Syrians march in protest at US raid

Thousands denounce US attack as Damascus demands formal apology.

    Demonstrators denounced the US raid as a "criminal act" and "terrorism" [AFP]

    Thousands of Syrians have taken to the streets of the capital Damascus to protest against a US raid which killed eight people near the border with Iraq.

    Riot police were deployed outside the US embassy as the demonstrators, mostly civil servants and students, gathered for the government-backed protest a few kilometres away.

    The embassy, which was pelted with stones during a protest against US-led air raids on Iraq in 1998, was closed on Thursday due to security concerns.

    But the situation remained peaceful as the protesters filled the Youssef al-Azmi square and surrounding streets in the al-Maliki neighbourhood, with some Syrians forming circles and performing traditional dances.

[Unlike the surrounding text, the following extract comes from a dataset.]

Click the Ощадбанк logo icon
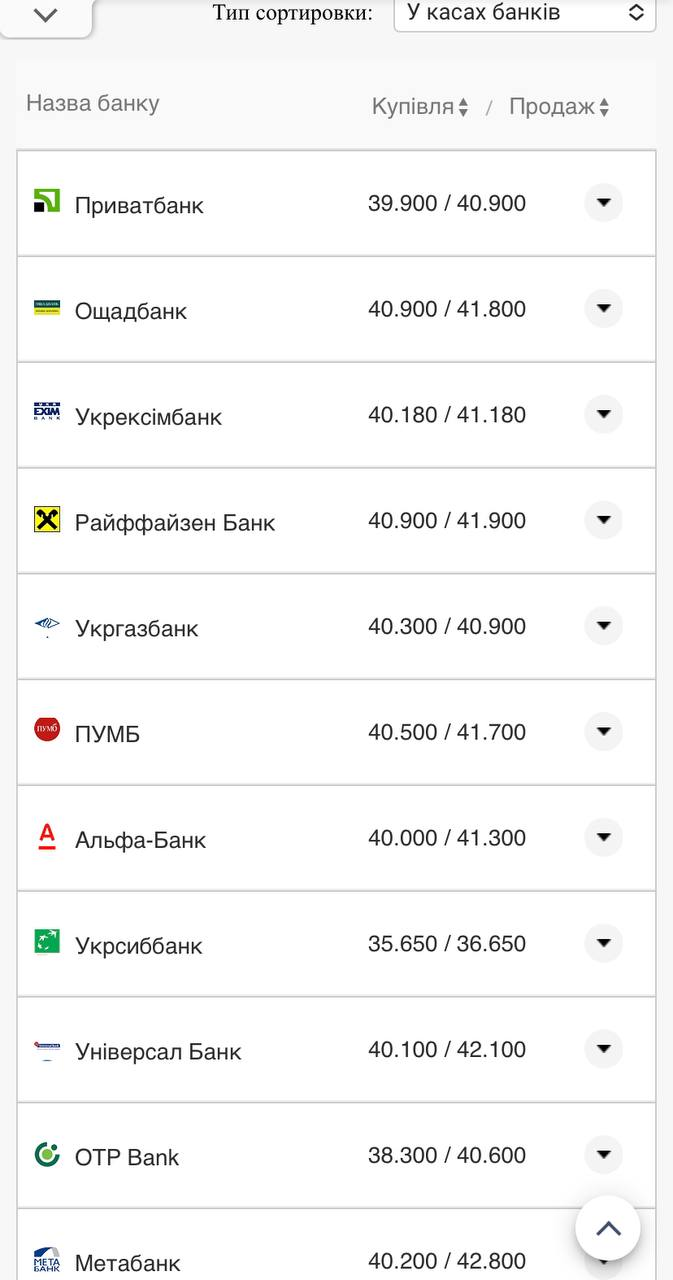This screenshot has width=673, height=1280. 47,307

    Some demonstrators carried banners denouncing the United States, as well as national flags and pictures of Bashar al-Assad, the Syrian president.

    "America the sponsor of destruction and wars," one of the banners read.

    'Civilians killed'

    Damascus says that eight civilians, including a number of children, were killed when US troops in helicopters crossed into eastern Syria last Sunday.

    The US state department and the Pentagon have both officially refused to comment on the incident in Abu Kamal, but a US official has told news agencies that the operation targeted an Iraqi national who was smuggling arms and fighters across the border.

    Damascus says eight civilians died in the US raid in Abu Kamal [AFP]
    Hussam Baayoun, a 20-year-old university student at the rally, said the US raid was a "criminal act".

    "We want the Americans to stop their acts of terrorism in Syria, in Iraq and the rest of the world," he said.

    Syria has demanded a formal apology for the raid and has threatened to cut off co-operation over border security if there is any repeat of the incident.

    "This aggression did not succeed," Mohsen Bilal, Syria's information minister, said.

    "It was supposed to yield a catch so that they could show it to the world ... But the catch turned out to be an innocent family."

    In response to the attack, Damascus has ordered the closure by November 6 of a US school and an American cultural centre in the capital.

    The United States has repeatedly accused Syria of not doing enough to stop the trafficking of weapons and anti-government fighters into Iraq, but Damascus says it is doing all it can to secure the porous border.